* start Available data *
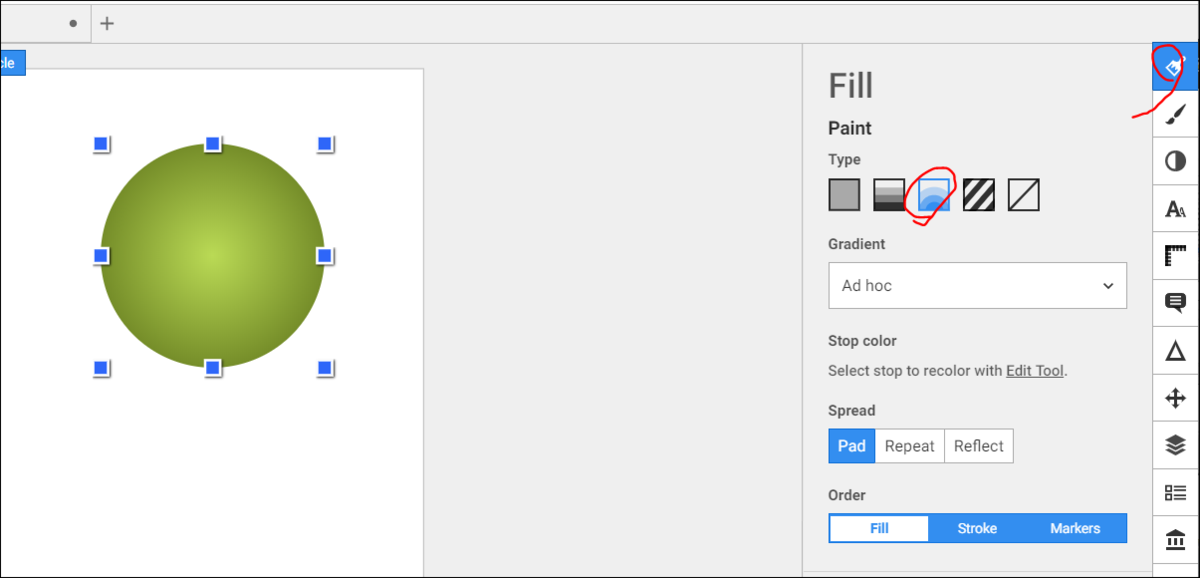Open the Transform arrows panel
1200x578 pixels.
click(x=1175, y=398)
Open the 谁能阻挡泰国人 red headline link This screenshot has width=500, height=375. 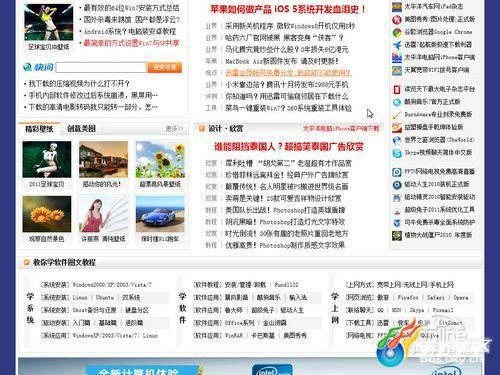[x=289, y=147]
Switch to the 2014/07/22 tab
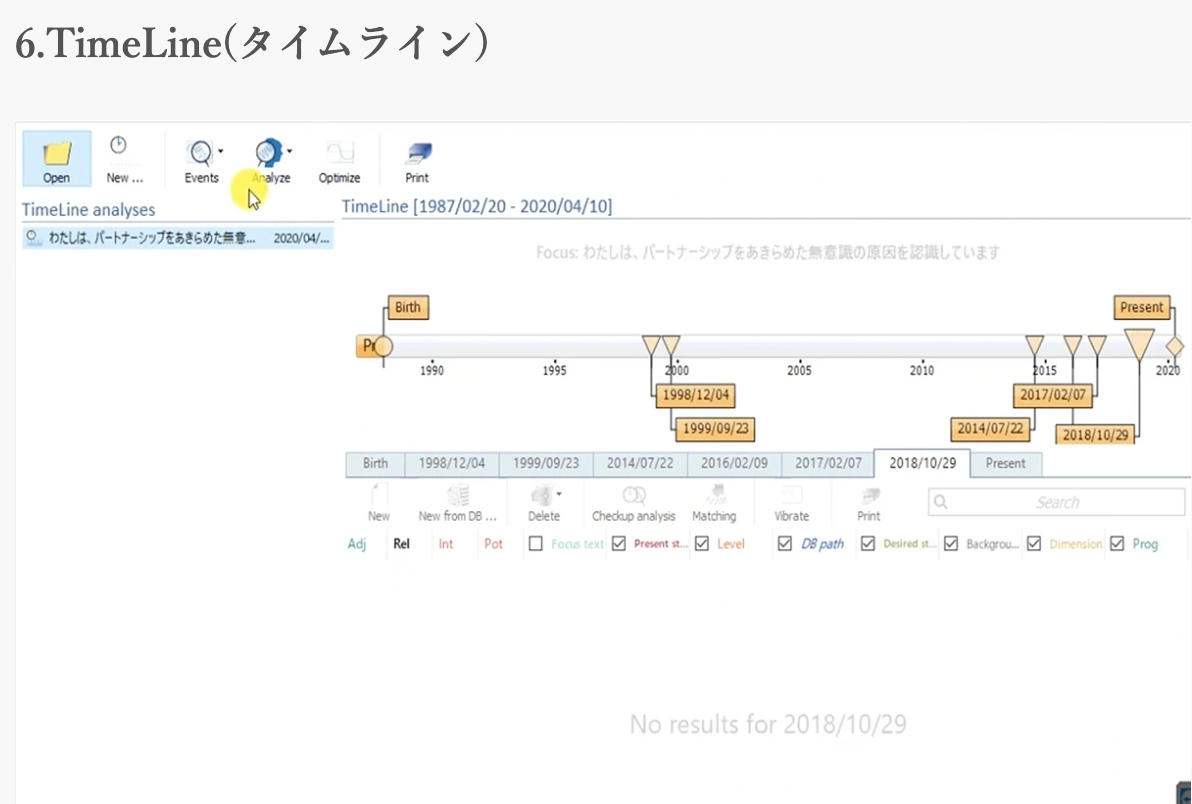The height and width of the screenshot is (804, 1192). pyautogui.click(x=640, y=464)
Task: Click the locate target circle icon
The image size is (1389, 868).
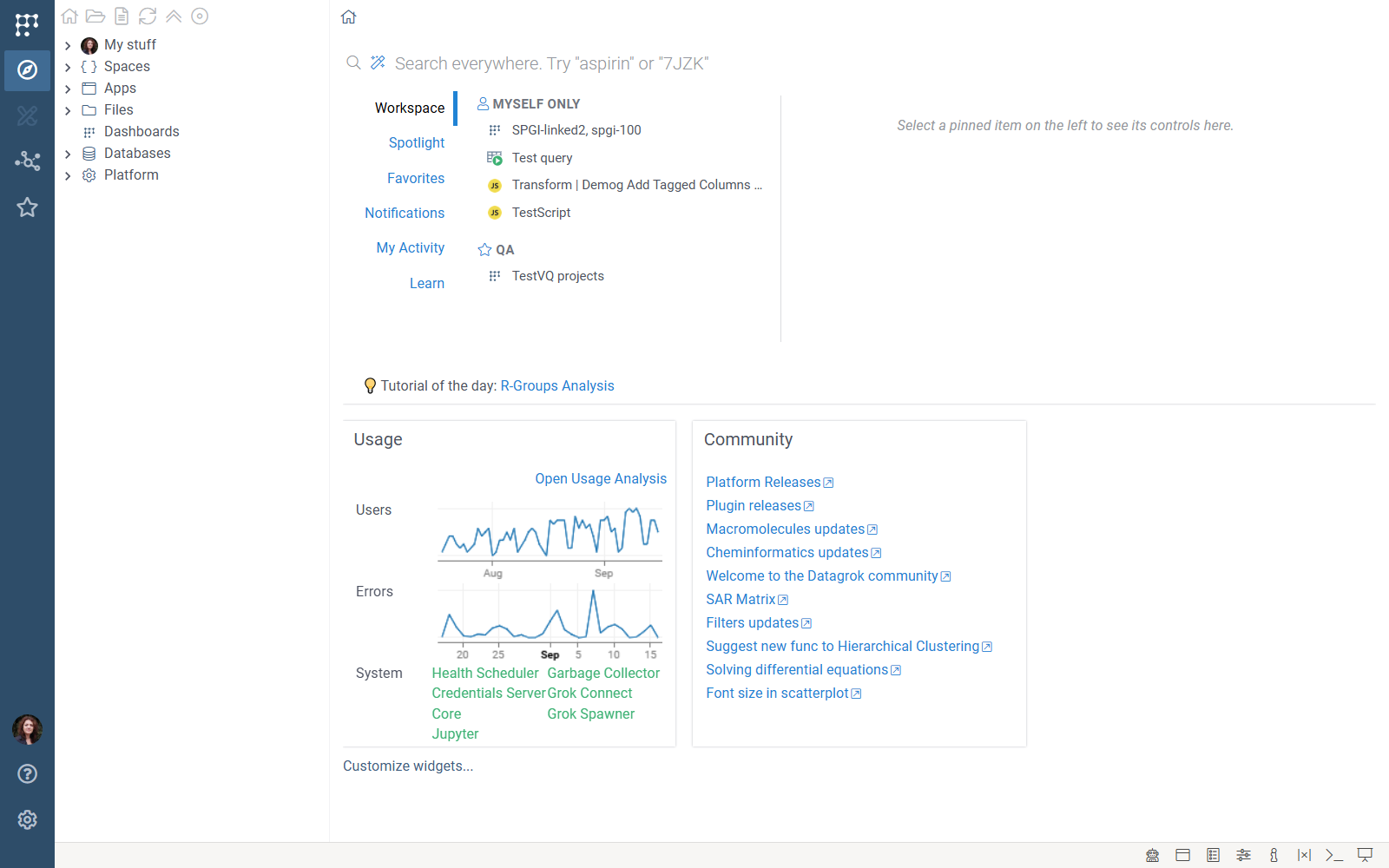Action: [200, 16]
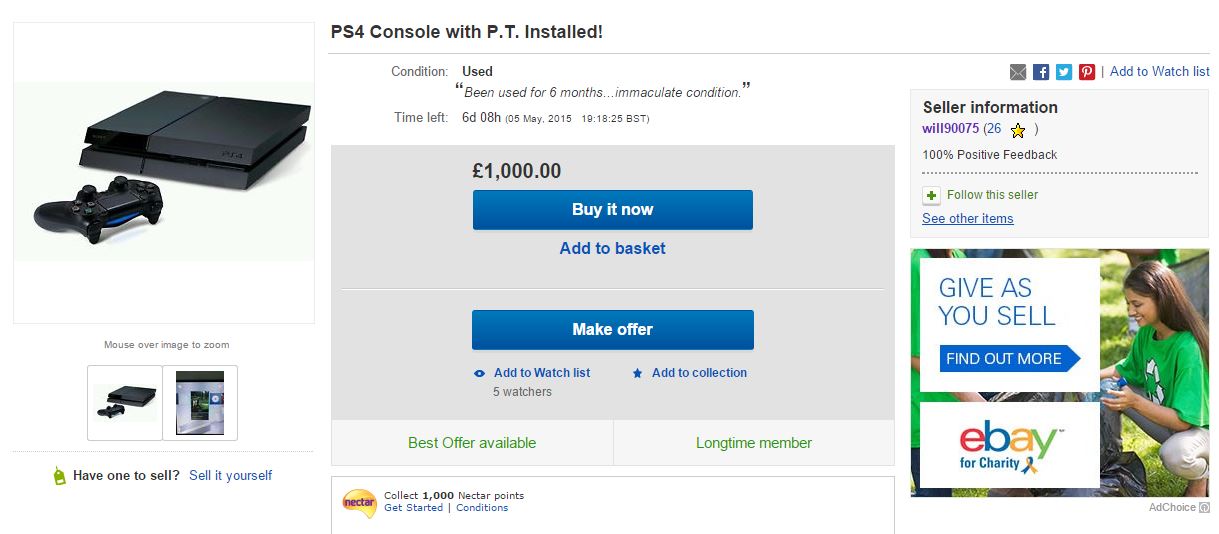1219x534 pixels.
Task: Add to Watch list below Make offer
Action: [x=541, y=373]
* end Available data *
- The request
Show each line of the material above that contains the string "Task". Treat uppercase and lowercase letters as different.

- Solution
Task: Click the locate target circle icon
Task: Add to Watch list below Make offer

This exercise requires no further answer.